Imagine the sun shining in all directions, kind of like this:

If it’s the summer, it will be nice and warm, but most of the energy will be dissipated and none of the individual rays has much power.

On the other hand, imagine you could focus all these rays into one and shine it just on one thing, kind of like this:

Now that ray will be pretty powerful. It will burn through things (have you ever used a magnifying glass as a kid to burn a piece of paper?).

That same thing happens with your time and energy. Most people are engaged in a million different things. They say ‘yes’ anytime someone asks them a favour. They’re on Instagram, Twitter, FB, while writing their thesis and while thinking about the conference talk they have to give.

And I’m sure you’ve heard about the solution: just work harder. Get up earlier. Work later. Work at the weekends.

However, the thing is that as humans we all have a finite amount of physical and mental energy we can use each day. We also have a finite amount of time.

Of course, you can stretch it a bit by drinking coffee, but not for long before you collapse. And the more you stretch it and the more things you use your energy on, the less progress you will make in each direction.


Cut the non-essential crap and focus all your energy on the essential.

What do I mean by essential and non-essential?

In a nutshell, non-essential activities are the ones which do not bring you anywhere closer to your goal, nor contribute to your mental and physical well-being. For example, social media. Responding to your supervisor’s email within 5 minutes of seeing it. Volunteering to organise an event for international students. Going to a talk you know you won’t learn anything from just because everyone else is going.

When I was doing my PhD, I never volunteered to do anything. My default response to requests was a ‘no’. I didn’t sign up for additional courses. I didn’t go to weekly talks given by other PhD students in the education department. I turned down most requests from my supervisor to do this or that thing. I never went to the common office shared by PhD students, because I knew we’d end up drinking coffee and talking. I didn’t read in the library, because I knew there would be people I know that would want to have a chat and go for a coffee.

You might be thinking: what an absolute hermit! How boring!

Fair enough.

But the truth is that if you want to make good use of your time and energy, you’ve got to cut out the non-essentials and focus on the essential. Otherwise, your energy gets dissipated and you make insignificant progress on a million of insignificant things.

On the other hand, if you focus on the essential and channel all your energy there, you make significant progress on one significant thing. And that’s how you achieve great things.

As someone said, the main thing is to keep the main thing the main thing. And this means saying ‘no’ to everything that isn’t the main thing.

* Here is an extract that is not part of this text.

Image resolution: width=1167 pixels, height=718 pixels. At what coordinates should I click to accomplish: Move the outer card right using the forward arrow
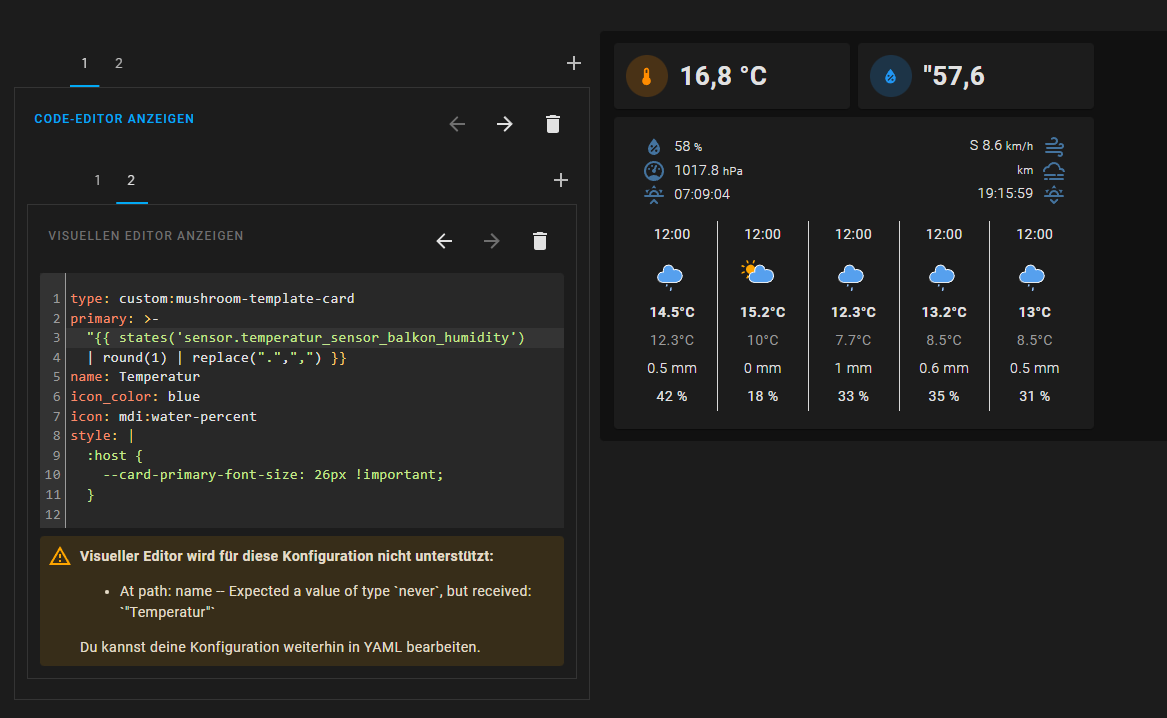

As a quick aside, I want to clarify that there are certain activities that might seem non-essential, but are absolutely vital, and are completely non-negotiable: 8 hours of sleep a day, quality time with your family, relationships with friends, exercise, healthy diet. And in fact, while they might seem non-essential, but they are completely essential, because they contribute to your mental and physical well-being.

So, how do you keep the main thing the main thing?

  1. Identify what your goal is – now, don’t get fooled by putting the word priority in the plural: there can only ever be one priority at any given moment (e.g. send the first draft of my paper to my supervisor by [date]).
  2. Identify the actions you need to take to get to that goal (e.g. write X number of words a day).
  3. Identify other actions you do that do not bring you closer to your main goal (e.g. attending a 3-hour talk), or that distract you (e.g. Instagram), or put demands on your time and energy (e.g. responding to emails).
  4. Eliminate the non-essentials from no. 3 one by one.
  5. If you can’t eliminate some, try to automate them or delegate (e.g. automate referencing using Zotero or Mendeley).

The result of this is not only that you will achieve your goals faster. You will also have much more time. You will no longer have to work evenings and weekends. You will also feel happier and more fulfilled.

So remember: Cut the non-essential crap and focus all your energy on the essential.

Keep the main thing the main thing.

PS If you want to find out more about the way of the essentialist, read Greg McKeown’s Essentialism. The Disciplined Pursuit of Less.